◆ Exercise requirements ◆
Each entry needs to be retyped exactly, with nothing added or dropped.

◆ Task data ◆

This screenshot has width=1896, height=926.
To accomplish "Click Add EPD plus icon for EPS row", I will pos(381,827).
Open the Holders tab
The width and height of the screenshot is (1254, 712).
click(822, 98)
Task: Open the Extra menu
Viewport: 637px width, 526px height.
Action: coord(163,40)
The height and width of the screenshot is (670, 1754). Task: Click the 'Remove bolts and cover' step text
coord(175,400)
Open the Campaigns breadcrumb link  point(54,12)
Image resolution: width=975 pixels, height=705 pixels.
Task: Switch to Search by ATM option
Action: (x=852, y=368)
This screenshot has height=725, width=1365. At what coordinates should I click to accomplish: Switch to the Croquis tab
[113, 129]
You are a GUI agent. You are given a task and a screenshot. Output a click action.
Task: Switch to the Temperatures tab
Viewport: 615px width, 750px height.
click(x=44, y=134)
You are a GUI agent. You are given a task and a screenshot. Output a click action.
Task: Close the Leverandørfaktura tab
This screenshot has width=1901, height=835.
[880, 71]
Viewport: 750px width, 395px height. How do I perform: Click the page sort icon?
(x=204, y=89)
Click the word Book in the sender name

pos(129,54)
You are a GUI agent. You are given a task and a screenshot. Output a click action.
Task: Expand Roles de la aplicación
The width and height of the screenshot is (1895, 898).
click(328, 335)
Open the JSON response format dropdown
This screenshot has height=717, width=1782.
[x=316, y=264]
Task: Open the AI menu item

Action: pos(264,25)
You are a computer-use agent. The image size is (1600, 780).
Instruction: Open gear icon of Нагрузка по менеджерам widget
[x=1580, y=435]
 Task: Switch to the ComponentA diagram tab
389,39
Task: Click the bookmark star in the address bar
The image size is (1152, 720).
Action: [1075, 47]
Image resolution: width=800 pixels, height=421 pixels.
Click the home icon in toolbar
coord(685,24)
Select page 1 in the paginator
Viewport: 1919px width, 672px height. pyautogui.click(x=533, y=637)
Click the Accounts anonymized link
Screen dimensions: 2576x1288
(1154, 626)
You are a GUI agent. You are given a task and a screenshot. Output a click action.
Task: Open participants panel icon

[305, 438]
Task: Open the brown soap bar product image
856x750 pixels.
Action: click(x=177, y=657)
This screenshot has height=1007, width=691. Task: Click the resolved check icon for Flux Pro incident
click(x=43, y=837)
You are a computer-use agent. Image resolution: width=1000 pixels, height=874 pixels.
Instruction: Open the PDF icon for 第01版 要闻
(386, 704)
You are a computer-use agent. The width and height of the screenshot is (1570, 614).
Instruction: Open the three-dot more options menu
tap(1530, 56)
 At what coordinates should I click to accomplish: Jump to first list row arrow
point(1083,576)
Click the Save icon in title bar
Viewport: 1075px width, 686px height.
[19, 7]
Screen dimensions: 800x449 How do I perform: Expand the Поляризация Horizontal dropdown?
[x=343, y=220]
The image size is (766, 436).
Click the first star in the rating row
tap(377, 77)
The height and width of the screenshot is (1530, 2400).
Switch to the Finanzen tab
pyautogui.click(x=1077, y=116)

◆ Task output ◆
This screenshot has width=1896, height=926.
To accomplish "Click Add EPD plus icon for EPS row", I will pos(381,827).
Open the Holders tab
The width and height of the screenshot is (1254, 712).
click(822, 98)
Task: Open the Extra menu
Viewport: 637px width, 526px height.
Action: coord(163,40)
The height and width of the screenshot is (670, 1754). Task: Click the 'Remove bolts and cover' step text
coord(175,400)
Open the Campaigns breadcrumb link  point(54,12)
Image resolution: width=975 pixels, height=705 pixels.
Task: Switch to Search by ATM option
Action: (x=852, y=368)
This screenshot has height=725, width=1365. At what coordinates should I click to accomplish: Switch to the Croquis tab
[113, 129]
You are a GUI agent. You are given a task and a screenshot. Output a click action.
Task: Switch to the Temperatures tab
Viewport: 615px width, 750px height.
click(x=44, y=134)
You are a GUI agent. You are given a task and a screenshot. Output a click action.
Task: Close the Leverandørfaktura tab
This screenshot has width=1901, height=835.
[880, 71]
Viewport: 750px width, 395px height. How do I perform: Click the page sort icon?
(x=204, y=89)
Click the word Book in the sender name

pos(129,54)
You are a GUI agent. You are given a task and a screenshot. Output a click action.
Task: Expand Roles de la aplicación
The width and height of the screenshot is (1895, 898).
click(328, 335)
Open the JSON response format dropdown
This screenshot has height=717, width=1782.
[x=316, y=264]
Task: Open the AI menu item

Action: pos(264,25)
You are a computer-use agent. The image size is (1600, 780).
Instruction: Open gear icon of Нагрузка по менеджерам widget
[x=1580, y=435]
 Task: Switch to the ComponentA diagram tab
389,39
Task: Click the bookmark star in the address bar
The image size is (1152, 720).
Action: [1075, 47]
Image resolution: width=800 pixels, height=421 pixels.
Click the home icon in toolbar
coord(685,24)
Select page 1 in the paginator
Viewport: 1919px width, 672px height. pyautogui.click(x=533, y=637)
Click the Accounts anonymized link
Screen dimensions: 2576x1288
(1154, 626)
You are a GUI agent. You are given a task and a screenshot. Output a click action.
Task: Open participants panel icon

[305, 438]
Task: Open the brown soap bar product image
856x750 pixels.
Action: click(x=177, y=657)
This screenshot has height=1007, width=691. Task: Click the resolved check icon for Flux Pro incident
click(x=43, y=837)
You are a computer-use agent. Image resolution: width=1000 pixels, height=874 pixels.
Instruction: Open the PDF icon for 第01版 要闻
(386, 704)
You are a computer-use agent. The width and height of the screenshot is (1570, 614).
Instruction: Open the three-dot more options menu
tap(1530, 56)
 At what coordinates should I click to accomplish: Jump to first list row arrow
point(1083,576)
Click the Save icon in title bar
Viewport: 1075px width, 686px height.
[19, 7]
Screen dimensions: 800x449 How do I perform: Expand the Поляризация Horizontal dropdown?
[x=343, y=220]
The image size is (766, 436).
Click the first star in the rating row
tap(377, 77)
The height and width of the screenshot is (1530, 2400).
Switch to the Finanzen tab
pyautogui.click(x=1077, y=116)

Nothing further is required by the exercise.